The Anne Frank House in Amsterdam has made available its archives and welcomed the initiative, which is being filmed and chronicled online, as the investigators, including historians, psychological profilers and former police detectives, work through the evidence.

The cold case review team has supervised a reconstruction, using actors, of the day of the Frank family’s arrest. One of the founding fathers of the FBI’s behavioural science unit, Roger Depue, is analysing contemporary witness statements and interviews.”

The New York Times: Ultimate Cold Case: Who Betrayed Anne Frank?

“A former FBI agent is heading up a cold case team more than 70 years after Nazi occupation police stormed the secret Amsterdam canal house annex where Anne Frank was hiding and sent her to her death in a concentration camp.

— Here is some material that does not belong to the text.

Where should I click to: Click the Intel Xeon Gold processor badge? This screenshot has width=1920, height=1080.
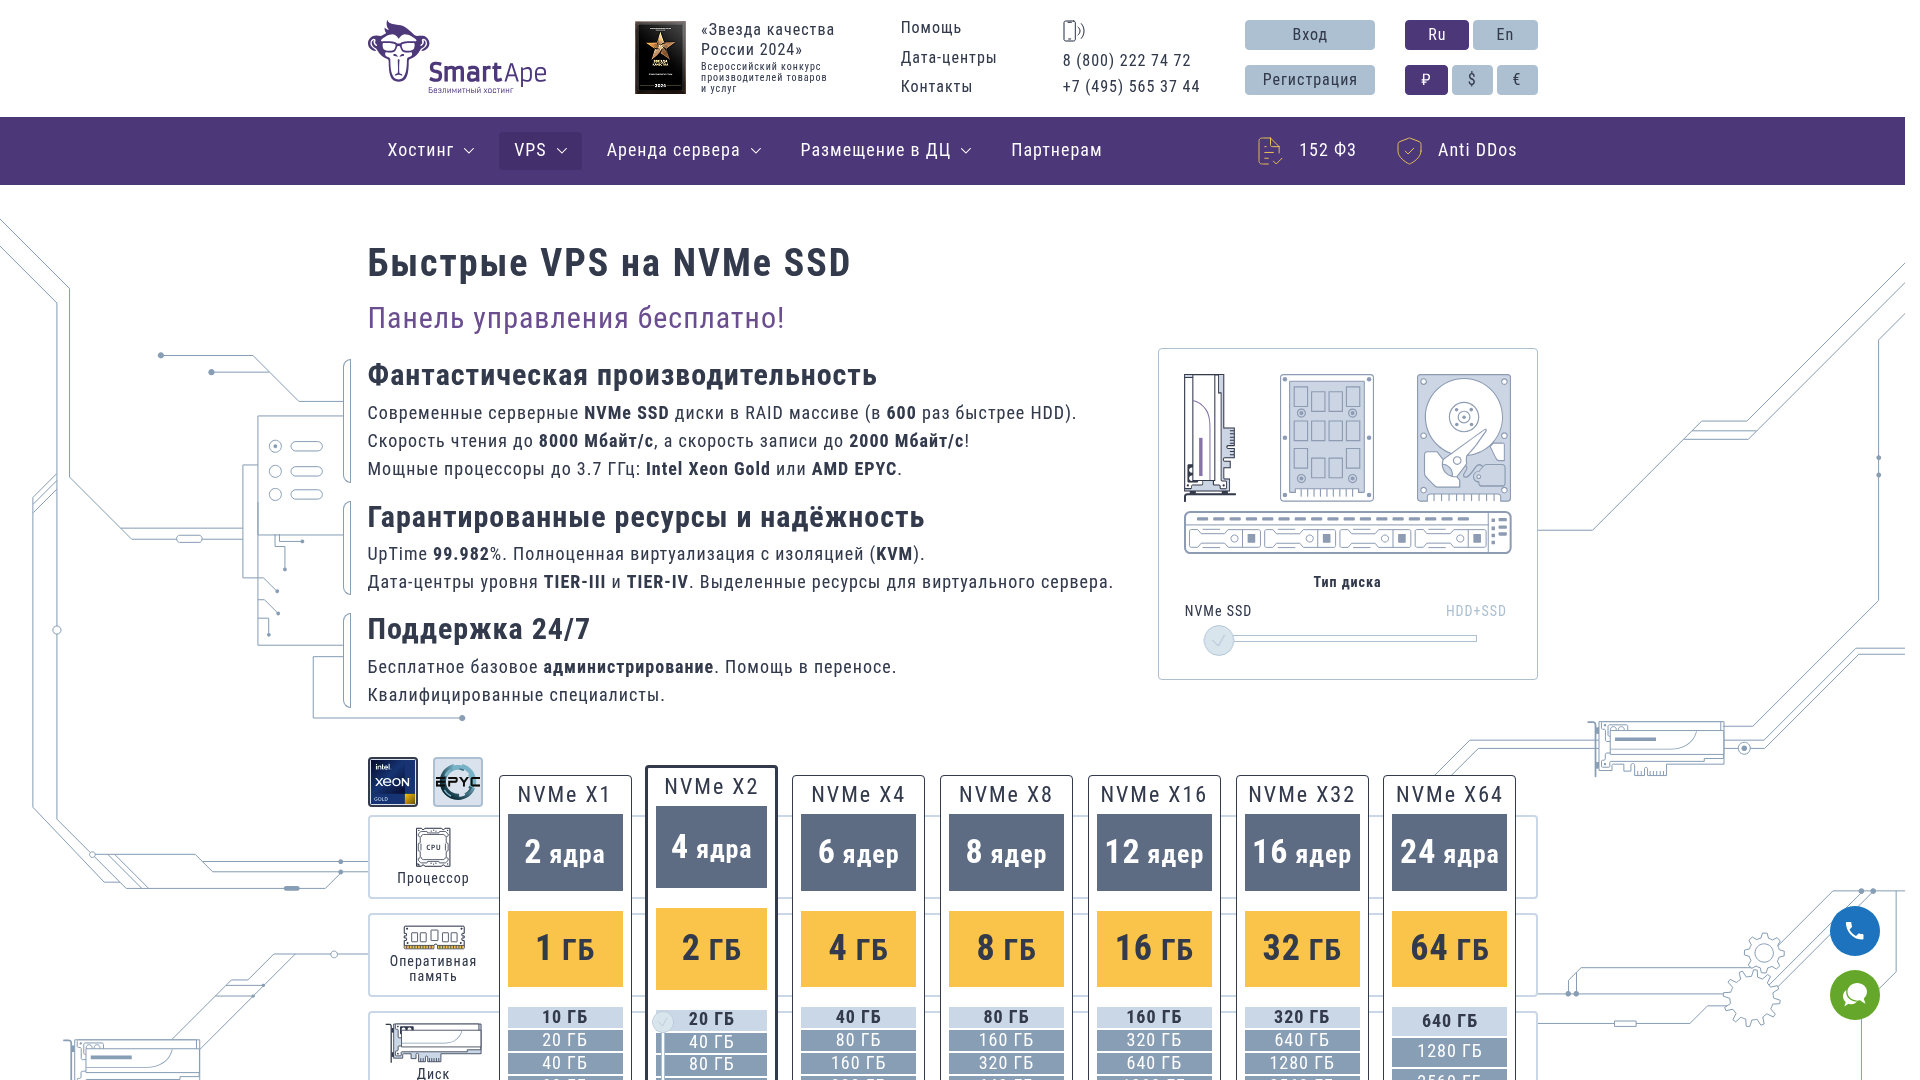pyautogui.click(x=393, y=782)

Suspicions that someone betrayed the Frank family are not new, but the latest attempt will seek out new connections in the case of the Jewish girl whose diary has captivated millions of readers worldwide.

Retired agent Vincent Pankoke said he had high hopes of solving one of the biggest World War Two mysteries in the Netherlands with the help of Big Data and modern policing techniques.”

The Washington Post: Who betrayed Anne Frank? Artificial intelligence could finally solve the mystery..

“For nearly 75 years, some of the greatest investigative minds have tried to figure out who tipped off the Nazis about Anne Frank and the seven other Jews who were hiding behind a movable bookcase in Amsterdam.

Now, a former FBI investigator working with a production company hopes the decades-old mystery can be solved with the help of a new mind — an artificial one.”

The effort is crowd-funded, see Cold Case Dairy for more information.

“Two 3-year-old boys were shot by another toddler who found and inadvertently fired a gun at the home of their babysitter in Dearborn, Mich.”

Washington Post: American toddlers are still shooting people on a weekly basis this year.

“The Dearborn boys are at least the 42nd and 43rd people to get shot by a child under the age of 4 this year, according to a database of accidental child-involved shootings maintained by Everytown, a gun violence prevention group. On average, someone gets shot by an American toddler a little more frequently than once a week, similar to previous years.”